- [PASSAGE]:

━━━━━━━━━━

'The Darkest Minds' (2018)
An uninspired and mediocre dystopian teen movie.
This is not about politics.It’s about your children.This is about our children.We will find a cure and we will save our precious sons and daughters.
If you want to form a sentence with the words “monotony,” “mediocrity,” “clichéd sameness” and “corny,” you can do that without any problems when this sentence also includes the movie title The Darkest Minds. Well, I’m getting sick of the concept of dystopian teen films, even though they mixed it this time with a kind of X-men mood. Apart from some crackling electrical flashes, a storm with trees crashing down and flying containers, there’s not much more to see here—and don’t expect impressive special effects either.
Actually, I already had the feeling while watching The 5th Wave that after the successful franchises of Divergent and The Hunger Games, we would be flooded with weak duplicates of this genre for years—duplicates of which they hoped could be the start of again some successful sequels. However, I’m afraid this is yet again another feeble attempt that will fail, simply because The Darkest Minds is really embarrassingly bad.
Watch Out for the Orange and Red Ones
This time, it’s not a devastating war or an alien invasion that makes our planet a place where survival is priority number one. No, it’s a sudden emerging disease (Idiopathic Adolescent Acute Neurodegeneration) that actually kills about 95% of young people. I suppose this is a kind of childhood disease of a higher level. And those who survive suddenly have supernatural powers.

━━━━━━━━━━

- [RECORD EXCERPTS]:
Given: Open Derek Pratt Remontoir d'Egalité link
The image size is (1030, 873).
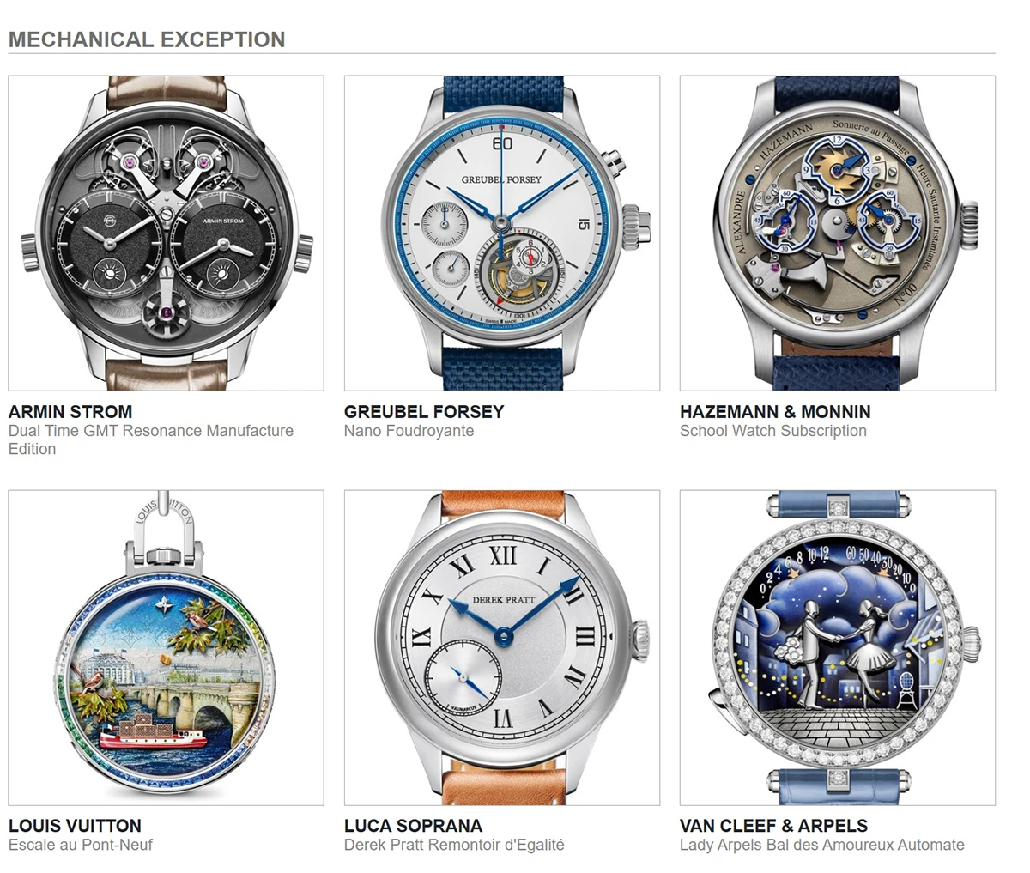Looking at the screenshot, I should pos(454,845).
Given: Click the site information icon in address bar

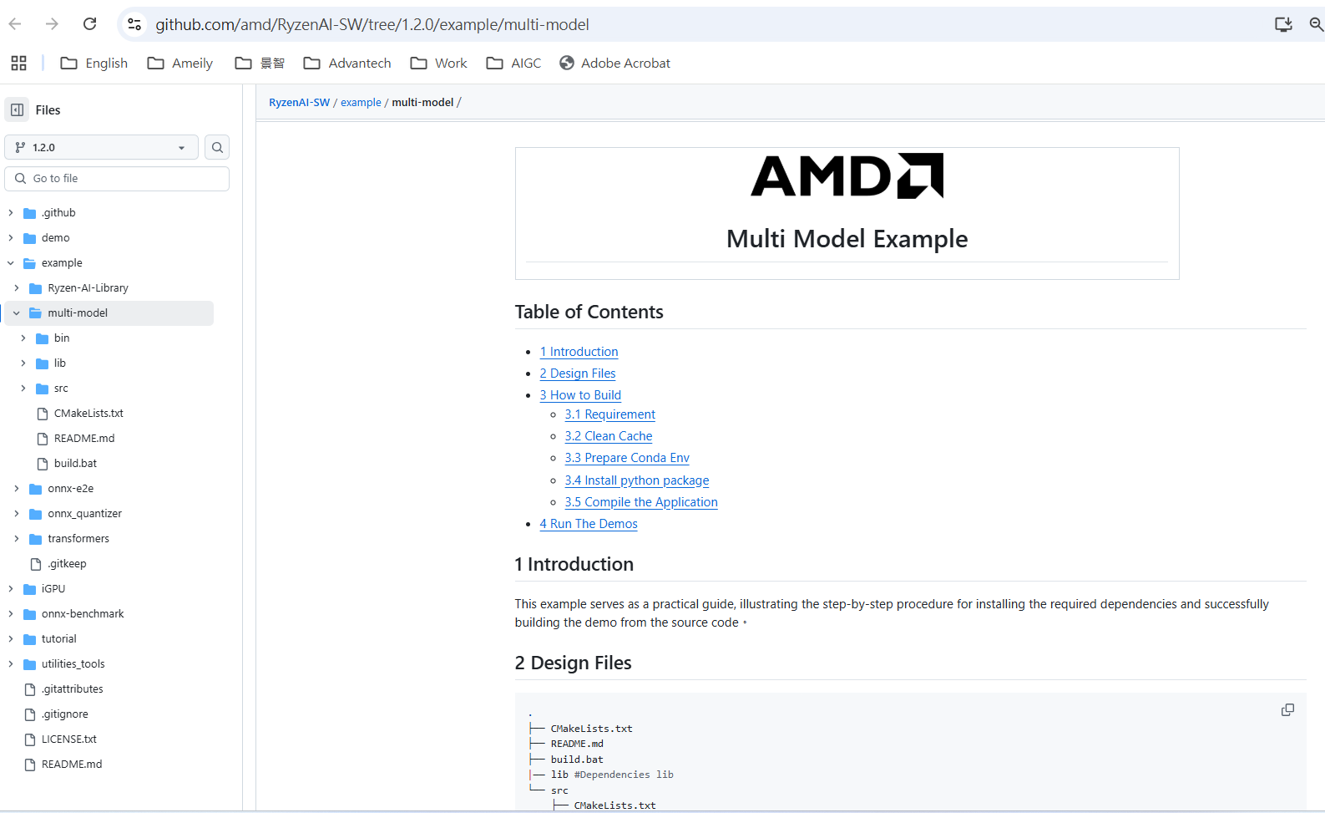Looking at the screenshot, I should [134, 24].
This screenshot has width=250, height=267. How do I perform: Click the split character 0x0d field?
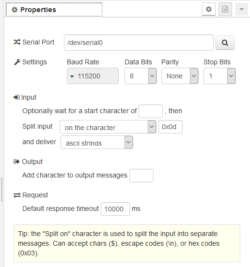tap(171, 127)
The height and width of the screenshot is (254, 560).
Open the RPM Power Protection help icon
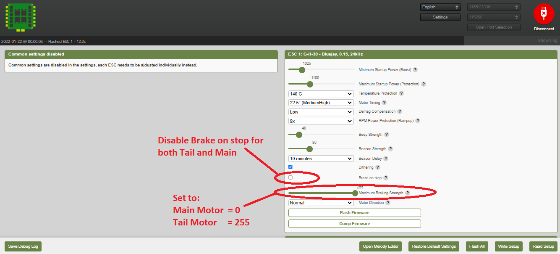[417, 121]
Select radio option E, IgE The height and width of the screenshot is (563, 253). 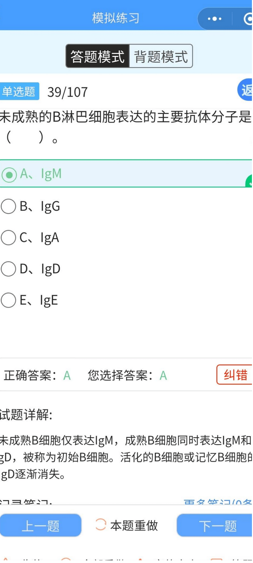coord(9,301)
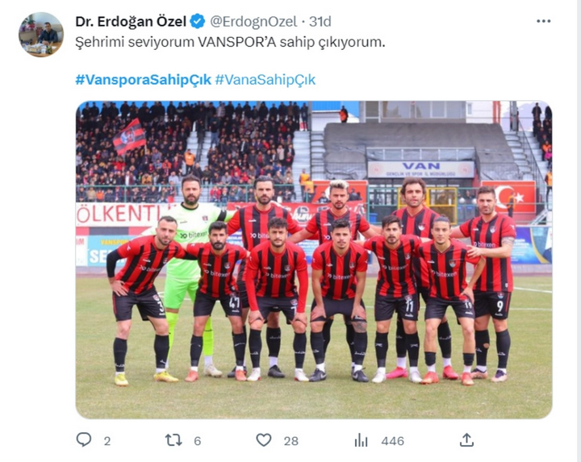Click the 31d timestamp link
Image resolution: width=581 pixels, height=462 pixels.
pyautogui.click(x=320, y=22)

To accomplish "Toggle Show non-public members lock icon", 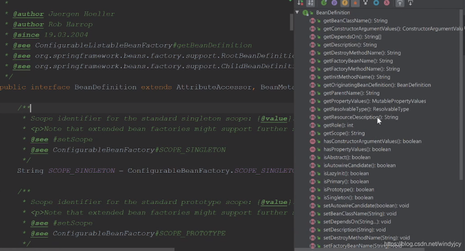I will 355,3.
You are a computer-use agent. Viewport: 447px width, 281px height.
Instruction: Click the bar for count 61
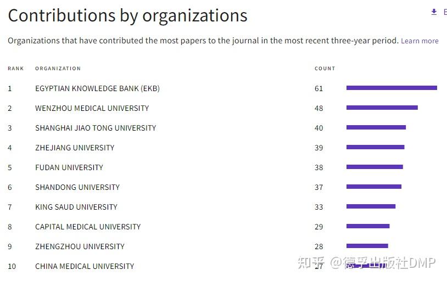tap(392, 88)
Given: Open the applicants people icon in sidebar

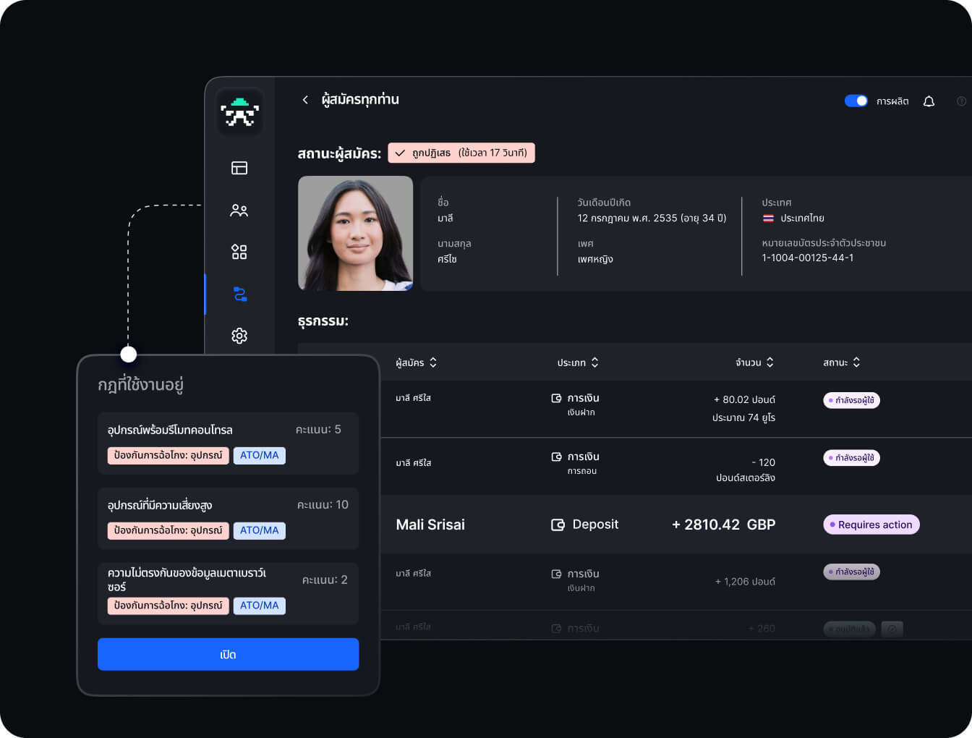Looking at the screenshot, I should pyautogui.click(x=239, y=211).
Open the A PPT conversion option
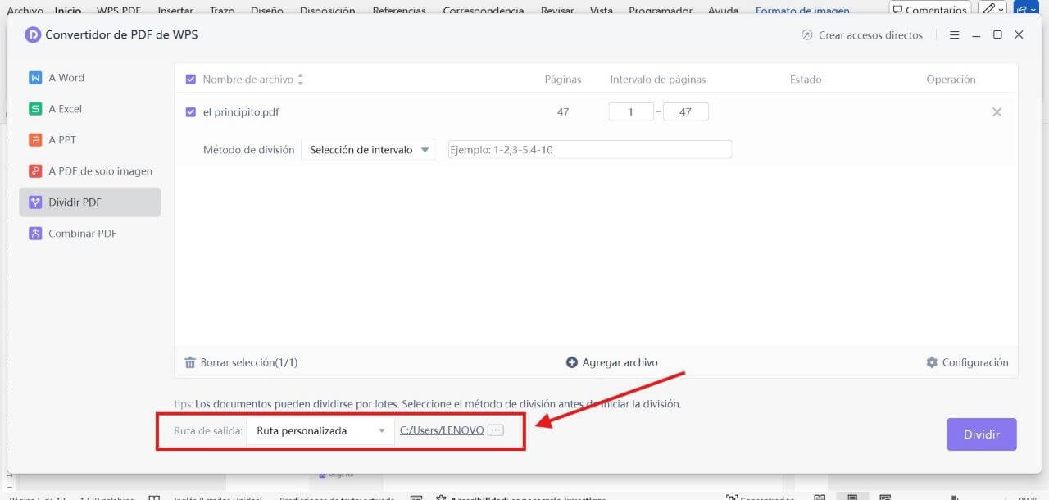This screenshot has width=1049, height=500. [35, 140]
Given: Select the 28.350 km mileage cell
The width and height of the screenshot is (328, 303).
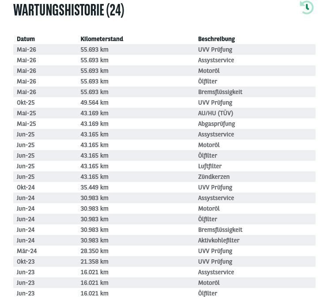Looking at the screenshot, I should [94, 251].
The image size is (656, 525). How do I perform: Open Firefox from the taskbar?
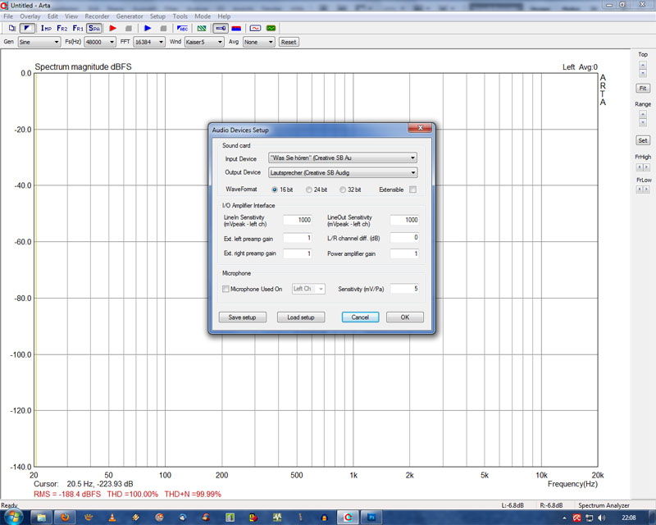(66, 518)
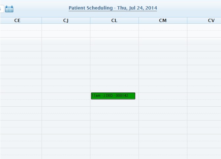Click first time slot under CV header

[x=204, y=27]
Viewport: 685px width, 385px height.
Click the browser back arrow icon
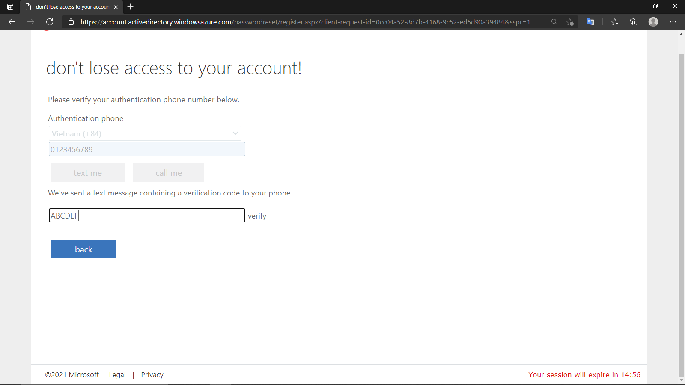point(12,22)
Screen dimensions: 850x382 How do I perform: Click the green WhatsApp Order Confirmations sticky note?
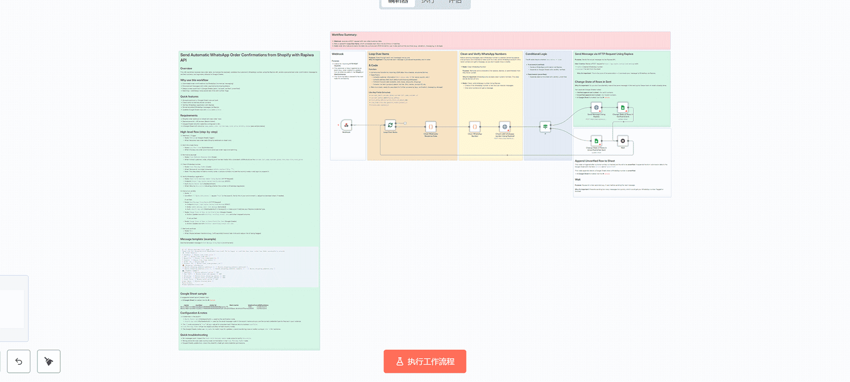pyautogui.click(x=249, y=202)
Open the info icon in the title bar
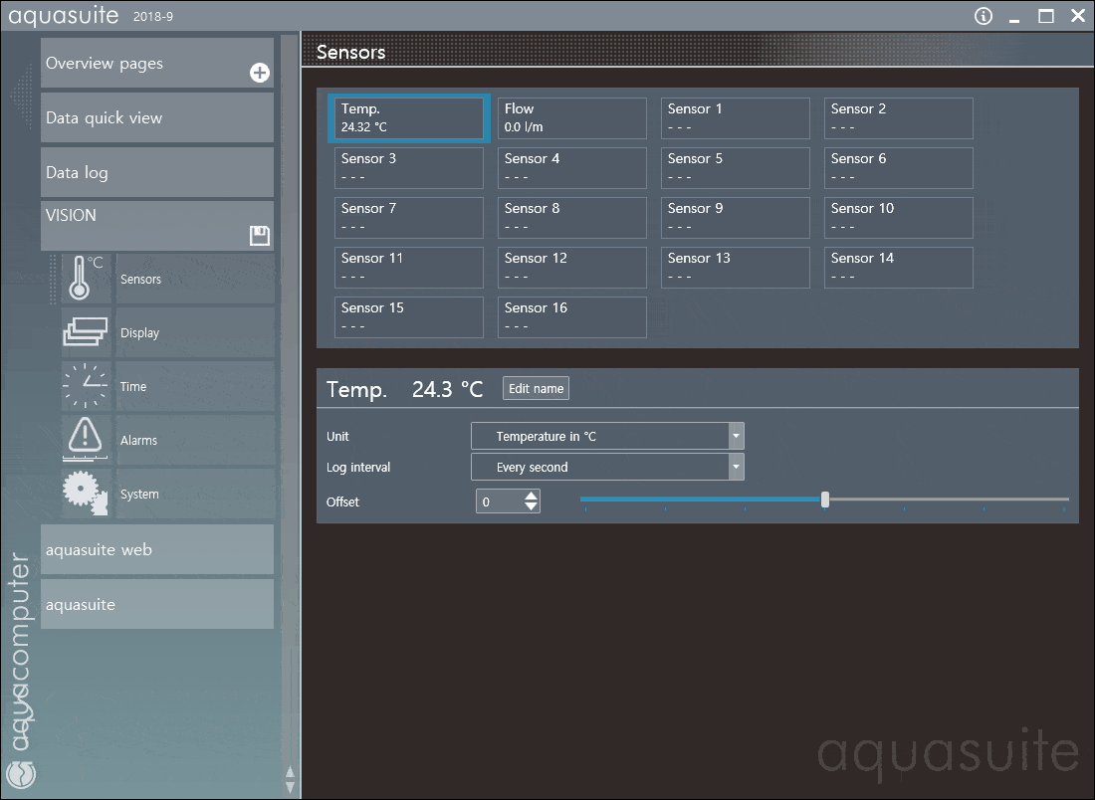 click(983, 16)
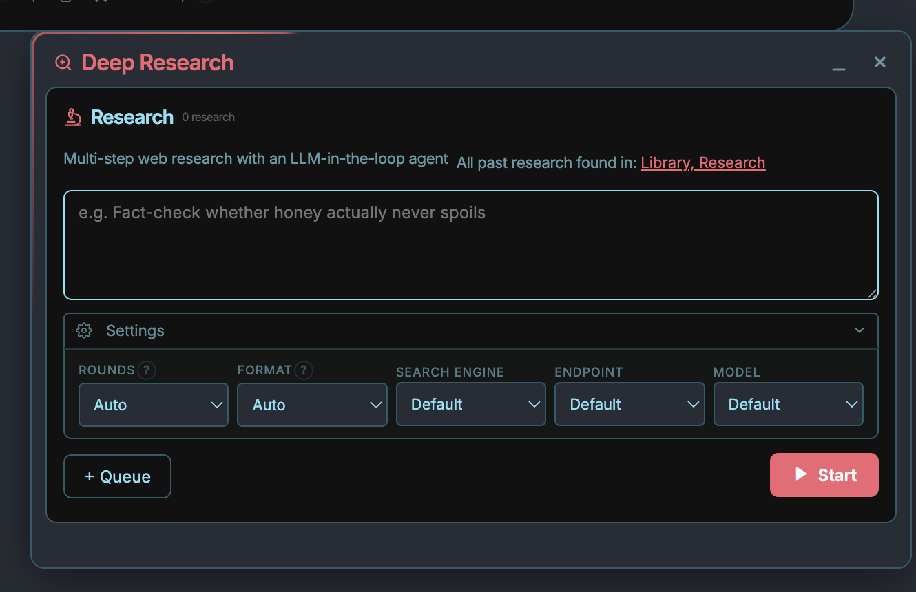The width and height of the screenshot is (916, 592).
Task: Open the FORMAT help question mark
Action: tap(304, 370)
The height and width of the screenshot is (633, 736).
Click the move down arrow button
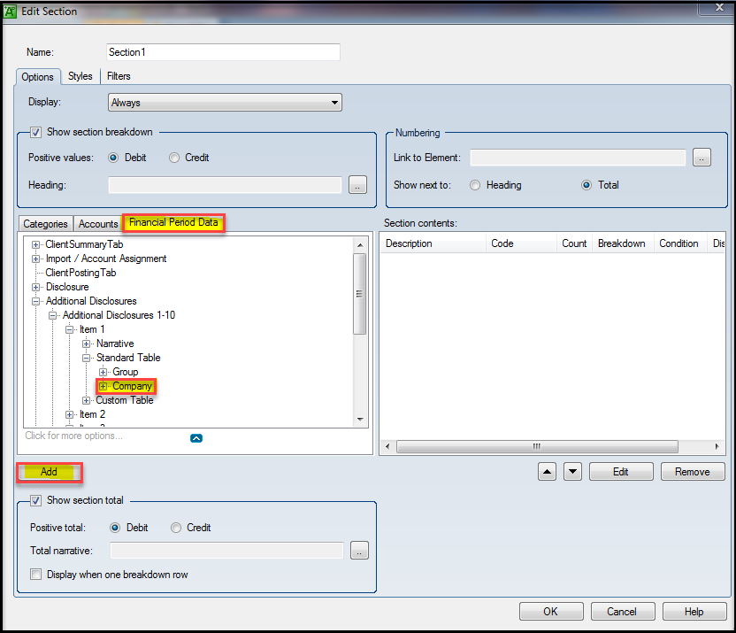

━━━━━━━━━━

- [WHAT THIS EXERCISE ASKS]:
(1) In the review of The Darkest Minds, about what share of young people does the sudden disease kill?
(2) Write a continuation of the review of The Darkest Minds, starting after its last sentence.
You can ignore the entries.

- [RESPONSES FOR EACH TASK]:
(1) About 95%.

(2)
They are locked up straight away in youth camps by the adult world, allegedly to examine them and to find a cure. Ultimately it’s because these adults, like with the X-men, are afraid of mutants, and secondly because they are afraid to lose power. There, on the basis of their acquired powers, those kids are divided into groups. Each with a specific color, whereby those from the orange and red camp are considered to be the most dangerous. In other words, persons who are allocated to these two groups simply are going to be eliminated. Likewise, the lovely girl Ruby (Amandla Stenberg) who appears to be part of the orange team after being tested.
It’s Kind of Predictable
For the umpteenth time, we see how moronic and stupid adults are portrayed in these kinds of films. Orange means that a person has the ability to manipulate someone else’s thoughts. You don’t need to be an Einstein to know how Ruby manages to save herself from this life-threatening situation. The moment Ruby escapes from this concentration camp and joins a group of teenagers, you can get ready for the most sugar-coated and predictable storyline ever.
Let’s Meet “The Slip Kid”
The group of teenagers, consisting of Liam (Harris Dickinson), Chubs (Skylan Brooks) and Zu (Miya Cech), are looking for a kind of youth camp where children are safe. It’s led by a legendary figure with the name “The Slip Kid," and before you know it, love is in the air and Ruby finds the ultimate hint to find out where the camp is located. Finally, there’s also a mandatory plot twist, but only viewers who have fallen asleep above their popcorn haven’t seen that one coming. The only thing I could appreciate was the end. I can’t say it was really original, but it’s kind of daring; however, I quickly came to my senses when I realized that sequels with similar nonsense are likely to be released in the future.
Uninspired and Mediocre
To be honest, you can’t blame the film studios for releasing such films. After all, the profit is the most important thing for them. When a specific genre is already a hype for a number of years, you have to continue with it until the subject has been completely milked dry. As long as the theaters fill up with teenage girls (with helmets on because they run into walls while being constantly focused on their smartphones) who dream away while watching a film full of female heroism, and who swoon when looking at a handsome Boyband-like wuss, the studios continue to produce these type of movies.
Till one day, when those youngsters themselves exclaim in disgust (at the age of reason, probably) that they’ve had enough. And despite the political correctness in this film and the moral of equality (an “it doesn’t matter what color you are”-type message), it still remains mediocre crap with superheroes in it. So even though colors play an important role in The Darkest Minds, it is just a colorless and uninspired teenage film.